§ What needs to be done: In the aquarium forum thread, rewrite the passage that begins at the words "I have been doing" and stops after "dry measures now?", replacing "algae" with "green algae" throughout.

# Losing my mind



## molurus73 (Apr 15, 2005)

I am going to lose my mind. Maybe someone could help me out. I guess I am not smarter than the plants in my tank. I have my pressurized co2 up and running. Fixed the leak and it seems to be doing well. I have been dosing traces every other day. I made a solution of 6 tsp of CSM + B in 500 ml of distilled water. I have been putting in 10 ml of this solution every other day. The other days I have been adding 30 ml of two solutions. One is 6 tsp of KNO3 in 500 ml of water and the other is 3 tsp of KH2PO4 in 500 ml of water. 

I have been doing this for one week now. I know that I should give it more time, but the algae is getting much worse already. The plants are growing so that is a good thing. I even saw a few pearling today I believe. But the algae thing is what concerns me. 

The co2 controller reads 6.9 ph my test reads 7.0. My KH is steady at 6. This gives me what seems like about 18 to 22 ppm of co2. Should I up the co2? Turn the controller to 6.8 or 6.7? I will start dosing dry measures of the ferts as soon as I use up the solutions I have made up. Or do you think that I should just chuck them and start dosing dry measures now?

My tank is a 75 gallon with about 68 actual gallons of water. Eco complete for a substrate. Pressurized co2 with a controller set at 6.9 ph. I have many plants in there right now. I won't claim to know all of them but there are some fast growers in there. The lights are a 2 x 110 watt from AHSupply and I just added a 2 x 32 watt t8 shoplight on Monday. This puts me at about 2.3 wpg. Would the increased light have a sudden effect on the algae? Water parameters are as follows:

GH : 11
KH : 6
PH : 7.0
PO4 : 5 
NO2 : 0
NO3 : 40
NH3 : 0

Any guidance would surely be appreciated. I am trying to get all this ironed out. I am just really struggling for some reason. Thank you.

Jim


----------



## MatPat (Mar 22, 2004)

molurus73 said:


> I am going to lose my mind. Maybe someone could help me out. I guess I am not smarter than the plants in my tank. I have my pressurized co2 up and running. Fixed the leak and it seems to be doing well. I have been dosing traces every other day. I made a solution of 6 tsp of CSM + B in 500 ml of distilled water. I have been putting in 10 ml of this solution every other day. The other days I have been adding 30 ml of two solutions. One is 6 tsp of KNO3 in 500 ml of water and the other is 3 tsp of KH2PO4 in 500 ml of water.


According to my calculations you are adding ~5ppm of NO3 and 2.5ppm of PO4 to your tank every other day. You could probably cut the PO4 to 10ml (~0.8ppm) instead of 30ml.

Just for a comparison, I add about 2ppm of KNO3 to my 75g every day (or 4ppm every other day) and about 1ppm of PO4 to the tank every other day. I also add 15ml of CSM+B on days opposite the PO4 so we are dosing pretty similarly but I have a little bit more light than you (32w more) and probably more plants (thought you probably have more fast growers). Your CSM+B dosing looks good for starters but you can increase in a couple of weeks.

Extracted rows:
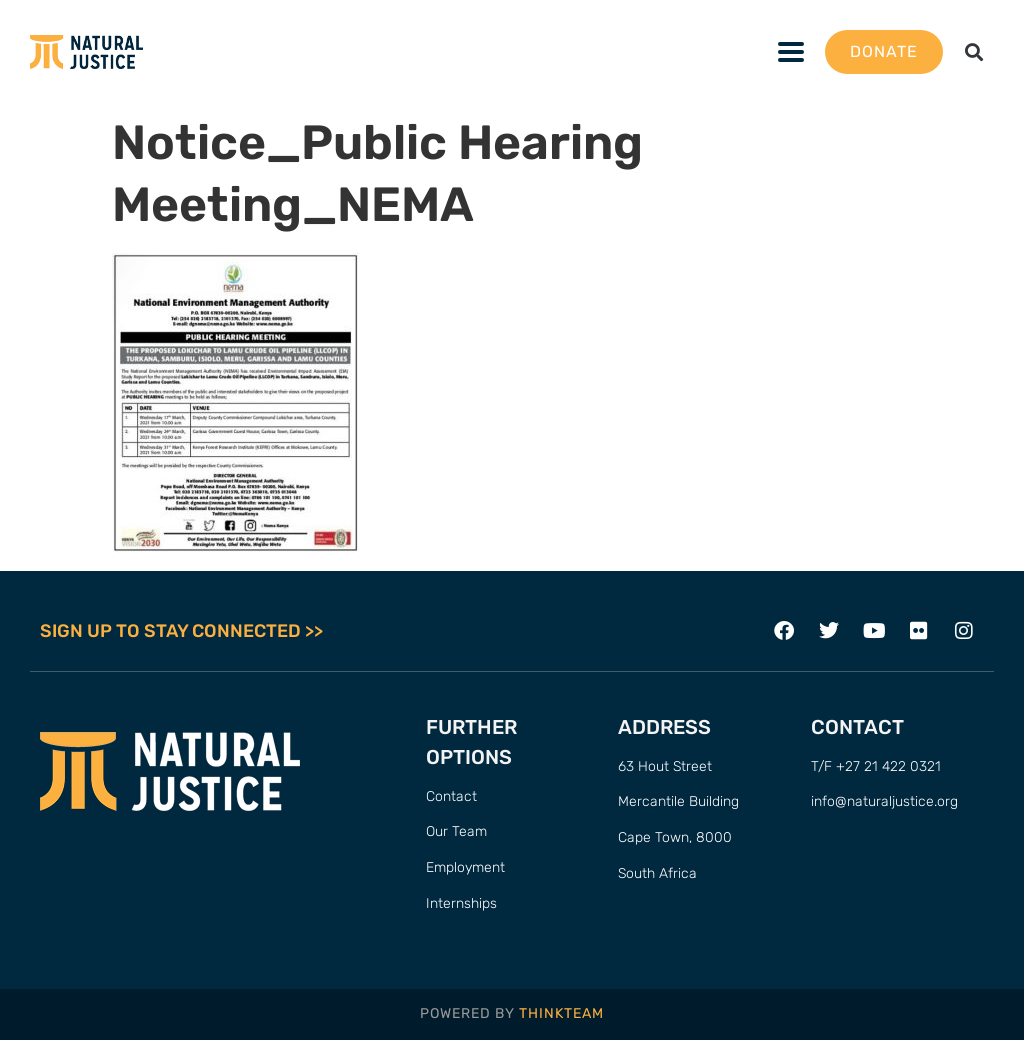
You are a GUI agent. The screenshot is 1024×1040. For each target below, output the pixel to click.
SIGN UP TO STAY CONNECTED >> (181, 631)
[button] (974, 52)
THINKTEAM (561, 1013)
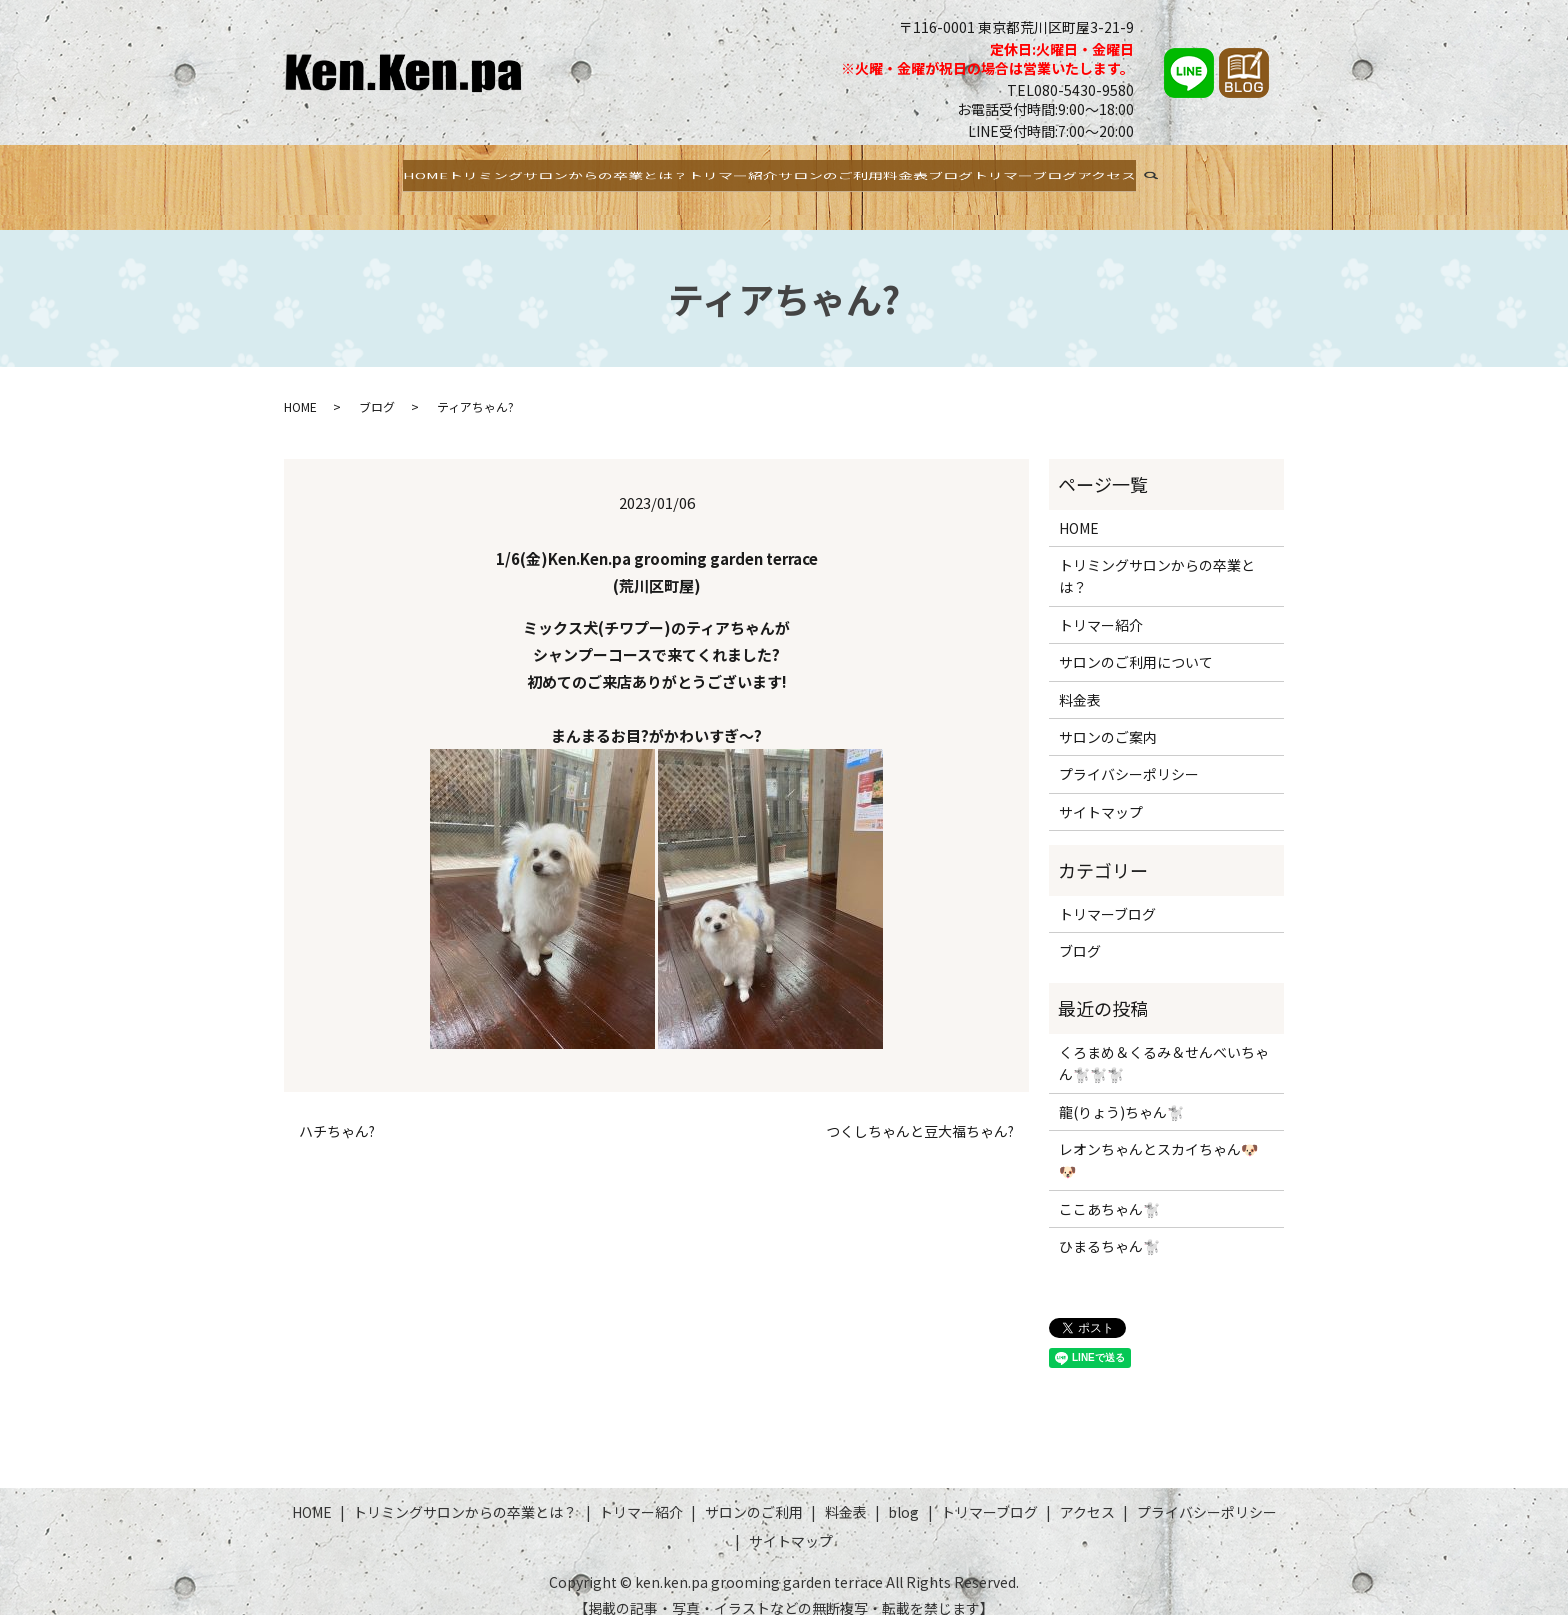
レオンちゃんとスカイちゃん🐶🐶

§ Worked answer:
I have been doing this for one week now. I know that I should give it more time, but the green algae is getting much worse already. The plants are growing so that is a good thing. I even saw a few pearling today I believe. But the green algae thing is what concerns me. 

The co2 controller reads 6.9 ph my test reads 7.0. My KH is steady at 6. This gives me what seems like about 18 to 22 ppm of co2. Should I up the co2? Turn the controller to 6.8 or 6.7? I will start dosing dry measures of the ferts as soon as I use up the solutions I have made up. Or do you think that I should just chuck them and start dosing dry measures now?